● **Problem details**
When you reach a picture, skip it, and retype every line below exactly.

BEGIN Input material

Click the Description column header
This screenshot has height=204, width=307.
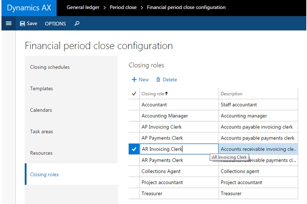(232, 94)
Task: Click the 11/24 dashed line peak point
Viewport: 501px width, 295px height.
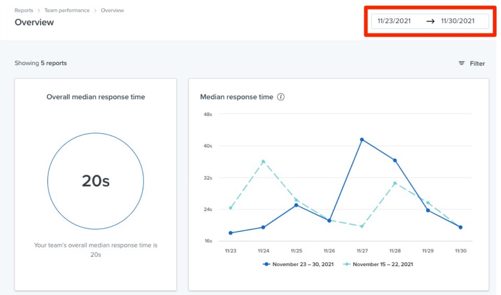Action: coord(263,161)
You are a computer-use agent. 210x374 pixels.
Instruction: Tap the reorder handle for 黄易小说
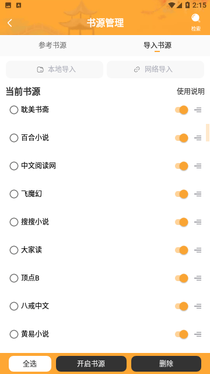pyautogui.click(x=198, y=334)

END Input material

● **Result of this task**
Click the Description column header
This screenshot has height=204, width=307.
(232, 94)
Task: Click the 11/24 dashed line peak point
Viewport: 501px width, 295px height.
Action: coord(263,161)
You are a computer-use agent. 210x374 pixels.
Instruction: Tap the reorder handle for 黄易小说
pyautogui.click(x=198, y=334)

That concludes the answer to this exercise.